Makine ihracatımızın rakamları maalesef istenilen seviyede değil. Kalitemizi yükseltip, ürünlerimizi pazarlarda iyi bir şekilde tanıtmak gerekiyor. Aslında her şeyin ilacı kalite odaklı üretim, iyi planlanmış pazarlama ve satış stratejisi. Planlarımız arasında çeşitli yurt dışı fuarlarına milli katılım organizasyonları gerçekleştirmek var. Teknoloji ve kalitemiz gerçekten çok iyi. Sektörde önder durumdaki yabancı firmaların üretim teknolojilerine
sahip, birçok firmamız var. Nümerik kontrollü (cnc) makineler, robot kaynak teknolojileri, hassas CMM ölçüm sistemleri ve kalite kontrol sistemlerine birçok firmamız sahip. Sanayicilerimiz yeni ürün geliştirme ve yatırım yapma konusunda oldukça dinamikler. Bu özelliğimiz de yeni üretim teknolojilerine kısa sürede adapte olmamızı sağlıyor.

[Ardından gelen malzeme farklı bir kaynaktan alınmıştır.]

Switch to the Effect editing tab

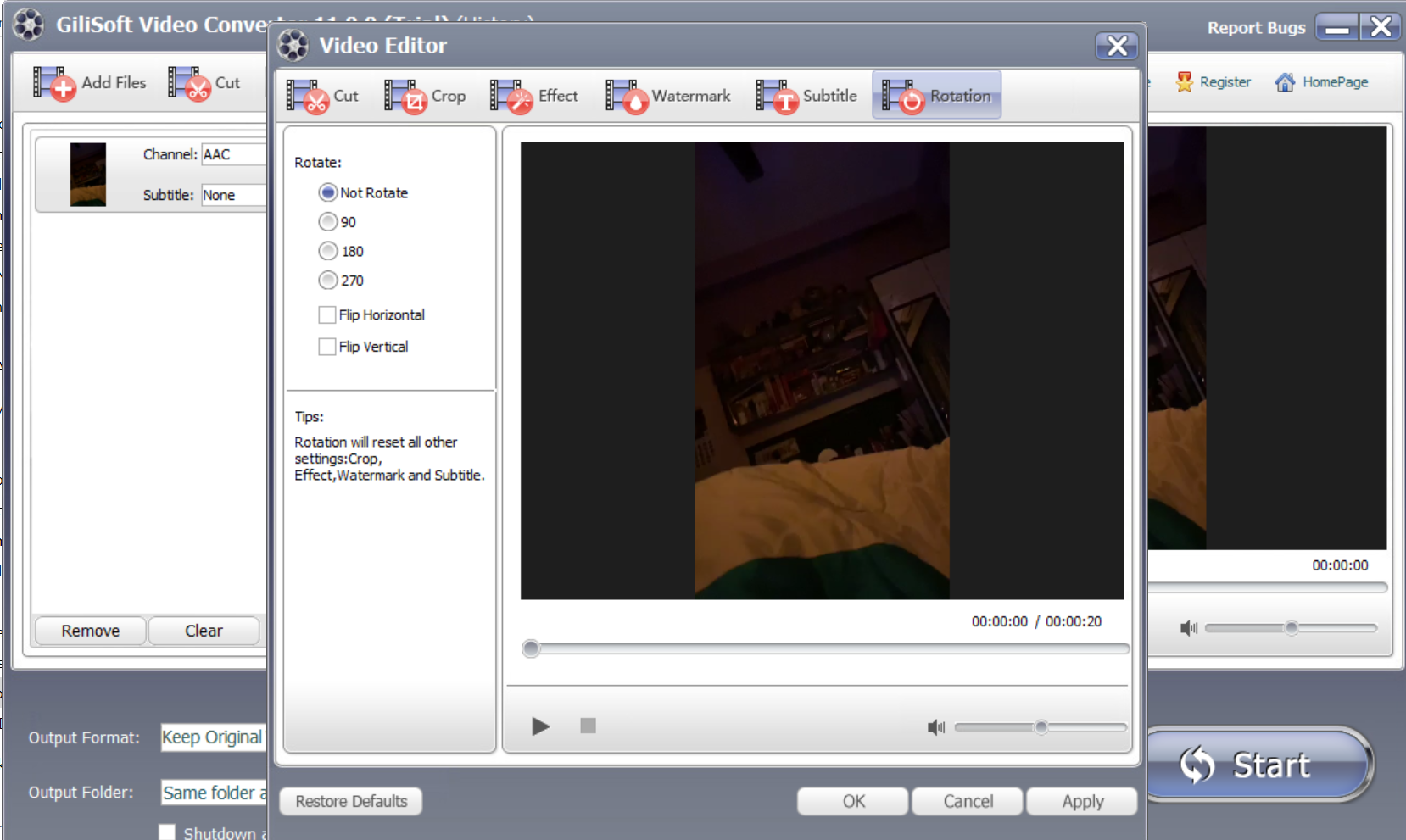(534, 96)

İtalyan makineleri ile yerli ürünlerimizi karşılaştırırsak, Türk makineleri hangi seviyede? Türk firmaları ön plana çıkmak, marka bilinirliğini ve güvenini sağlamak için neler yapabilir?
İtalyan ve Türk makinelerinin kalite noktasında birbirinin çok benzeri olduğunu rahatlıkla söyleyebilirim. Satış sonrası ve lojistik avantajlarını da göz önünde bulundurursak Türkiye taş sektörü için makinelerimiz en mantıklı seçenek konumundadır. Kaldı ki yerli taş üreticilerinin mutlak şekilde yerli ve milli sektörümüzü desteklenmesi, dış piyasalarda da gücümüze güç katacaktır. Kendi ülkemizde güzel referanslar dış satış şansımızı da arttırmaktadır ve teknolojilerimizi geliştirme açısından Ar-Ge laboratuvarı rolü oynayacaktır.

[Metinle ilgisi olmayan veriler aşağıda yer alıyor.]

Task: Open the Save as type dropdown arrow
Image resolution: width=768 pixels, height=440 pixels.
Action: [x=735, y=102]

Makine üreticileri uzun yıllardır Marble fuarına açık alanda katılım sağlıyorlardı. Uzun bir süredir bunun mücadelesini verdiniz. Şu an İZFAŞ tarafından size sunulan imkandan memnun musunuz? Son durum nedir?
İZFAŞ ’ın düzenlediği MARBLE İzmir Fuarı’ndan makinecilerimiz çok ıstırap çekti. Belki de yazımızın başında sunmuş olduğumuz, haksız rekabet koşullarında bu konudan bahsetmeliydik. Tanıtım ve kendimizi ifade etme yerimiz olan bu fuarlarda, görmezlikten gelindik , haksızlıklara uğradık ve inanılmaz bedeller ödedik. Gelinen noktadan, 3.dönem yönetim kurulumuzda bu konuyla ilgili acil bir kriz planı yaptık. Uzlaşmacı ama menfaatlerini koruyan bir politika benimsedik ve DOTEK olarak bunun takipçisi olduk. Yapılan görüşmeler sonucunda gerek TÜMMER gerek İZFAŞ ile karşılıklı anlaşmalar yaptık, kendimizi ifade etme şansı bulduk. Bu vesile ile başta Sn. Canan Karaosmanoğlu Alıcı Hanım’a ve İZFAŞ Yönetimine teşekkürlerimizi bir borç biliriz. TÜMMER-DOTEK ve İZFAŞ ekseninde çok iyi bir takım çalışması çıkardık. MARBLE Fuarı ne kadar mermer üreticisinin
fuarı ise, ülkemiz makinecilerinin de o denli fuarıdır ve fuarımıza sonuna kadar sahip çıkacağız. Umuyorum ki MARBLE Fuarı yakın bir gelecekte doğanın güzelliklerinin ve işlem teknolojilerinin dünyaya sunulduğu önder bir fuar olacaktır. Şu anki edinimlerimiz tabii ki mükemmel seviyede değil. İnanıyorum ki bu karşılıklı diyalog ve anlayış ortamı her yönden bu fuarı mükemmeliyete taşıyacaktır.

Son olarak neler söylemek istersiniz?
Birlikte olursak, güç oluruz. Birlikte olursak kendimizi daha iyi ve kolay ifade edebiliriz. Birlikte olursak her geçen gün daha büyük oluruz. Tek ihtiyacımız, ‘birlik’ olabilmek. Birlik olan makine sektörünü, ‘’izlemeye devam edin’’ gücümüzü, sinerjimizi göreceksiniz.